当文件使用Parquet格式时,如果多次生成的文件列不同,可以进行元数据的合并,不用再像关系型数据库那样多个表关联。关键点sqlContext.read.option("mergeSchema",true)
package com.spark.sql
import org.apache.spark.{SparkConf, SparkContext}
import org.apache.spark.sql.{SQLContext, SaveMode}
/**
* Created by Administrator on 2017/3/12.
* parquet数据元合并元数据
*/
object ParquetSchemaMerge extends App{
val conf = new SparkConf()
.setMaster("local")
.setAppName("ParquetLoadData")
val sc = new SparkContext(conf)
val sqlContext=new SQLContext(sc)
//导入隐式转换
import sqlContext.implicits._
//创建第一个RDD
val studentWithNameAndAge=Array(("Tom",13),("Mary",14))

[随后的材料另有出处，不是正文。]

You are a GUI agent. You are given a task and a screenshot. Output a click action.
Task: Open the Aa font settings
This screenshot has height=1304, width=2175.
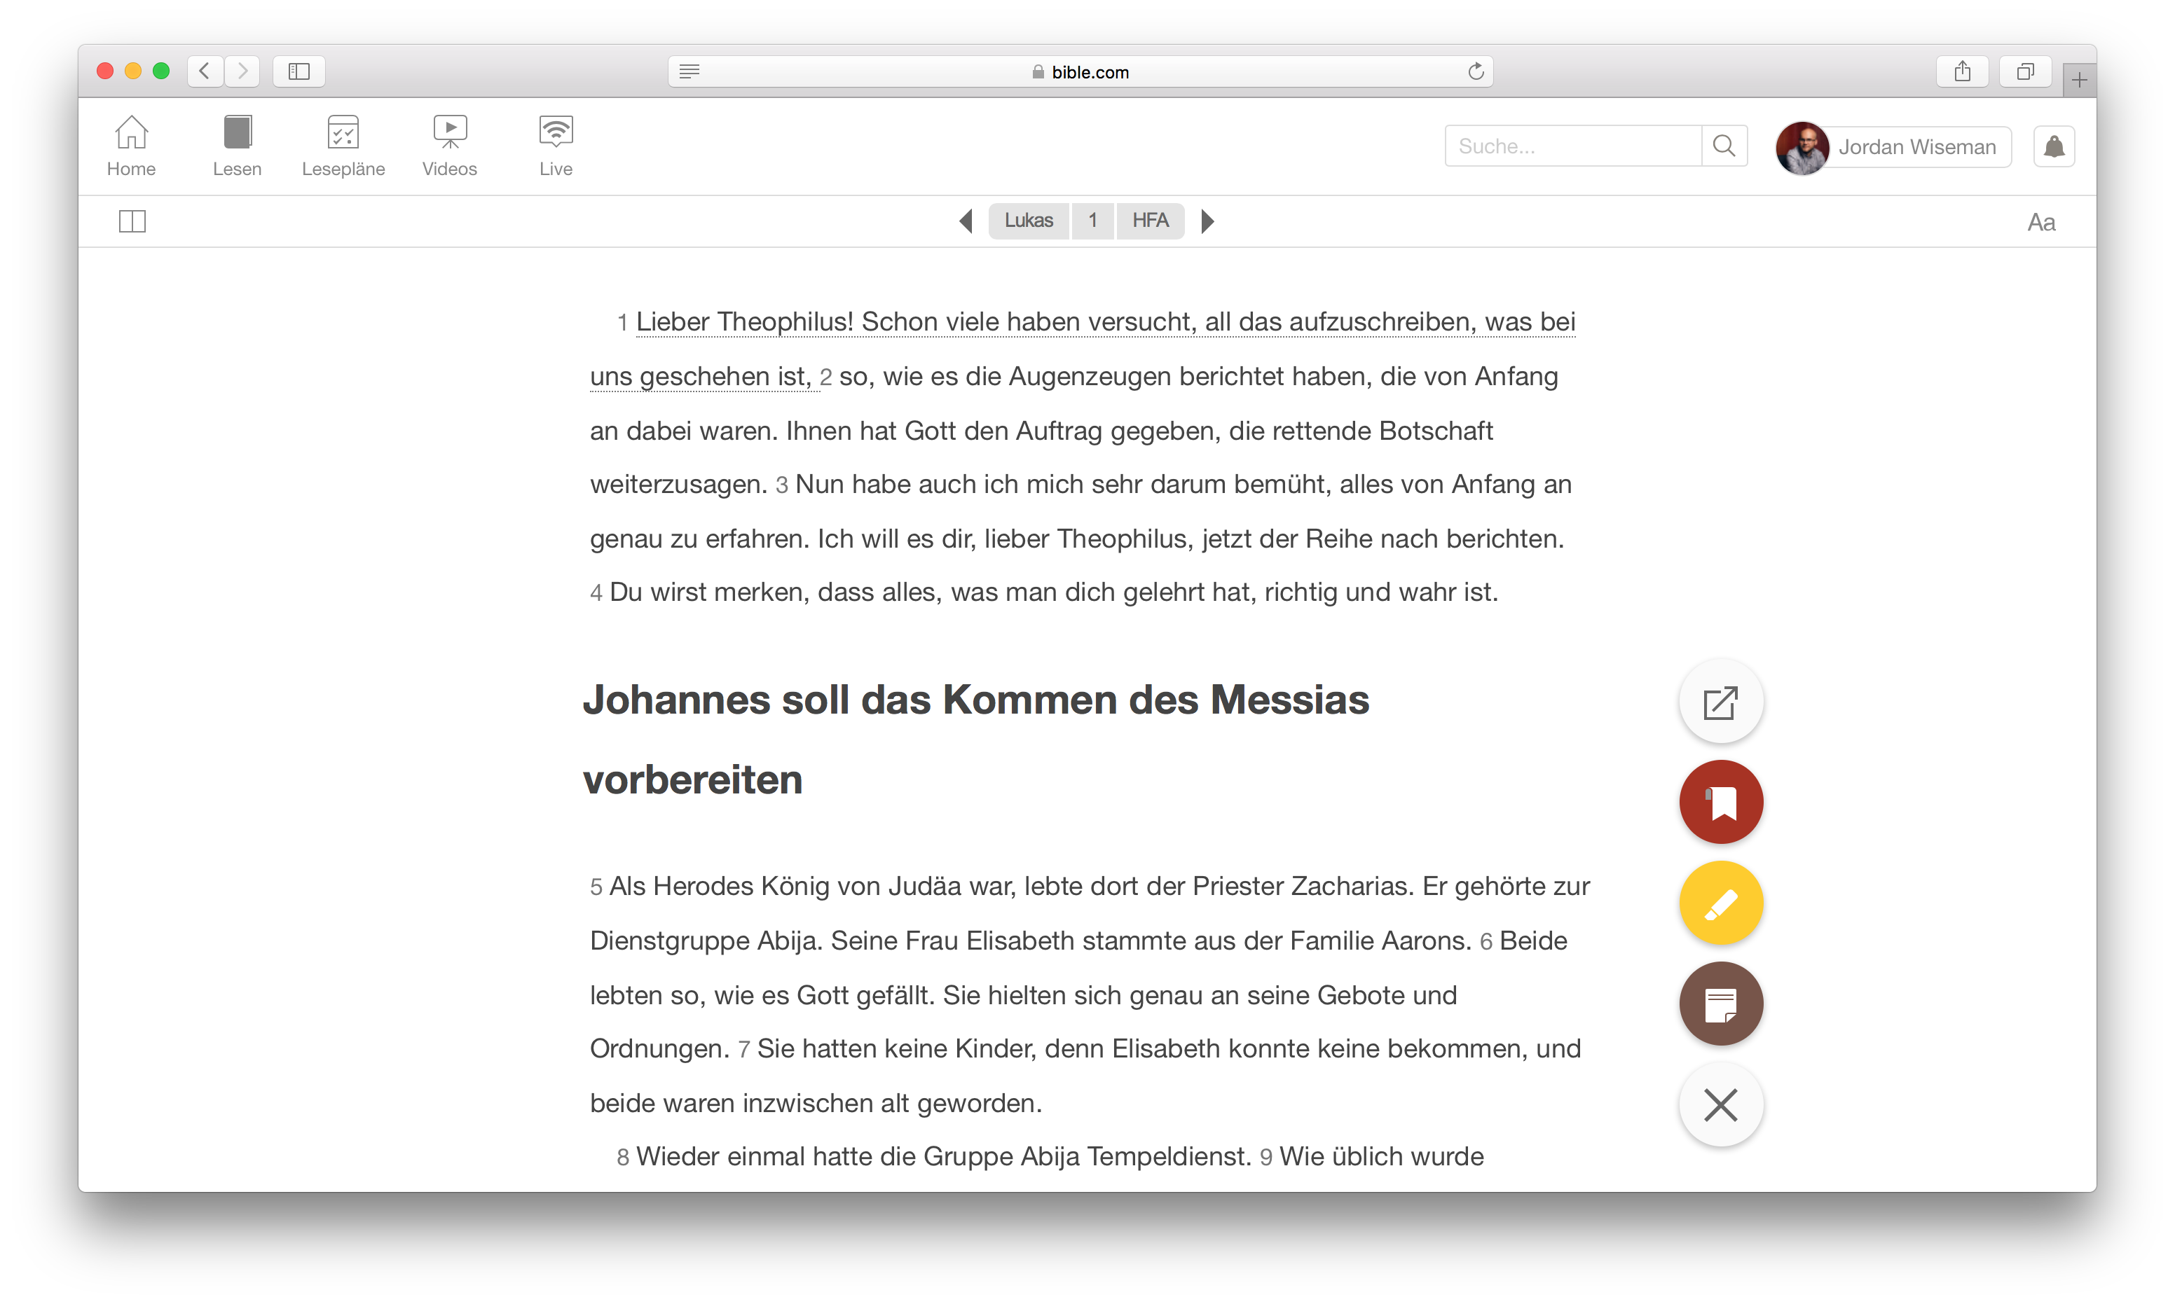click(2040, 222)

val studentWithNameAndAgeDF=sc.parallelize(studentWithNameAndAge,1).toDF("name","age")
//保存
studentWithNameAndAgeDF.write.format("parquet").mode(SaveMode.Append)
.save("E:\\spark\\src\\main\\resources\\student")
//创建第二个RDD
val studentWithNameAndGrade=Array(("Yangql","A"),("Test","B"))
val studentWithNameAndGradeDF=sc.parallelize(studentWithNameAndGrade).toDF("name","grade")
studentWithNameAndGradeDF.write.format("parquet").mode(SaveMode.Append)
.save("E:\\spark\\src\\main\\resources\\student")
//用mergeSchema的方式读取数据,进行元数据的合并
val studentsDF=sqlContext.read.option("mergeSchema",true).parquet("E:\\spark\\src\\main\\resources\\student")
studentsDF.show()
studentsDF.printSchema()
}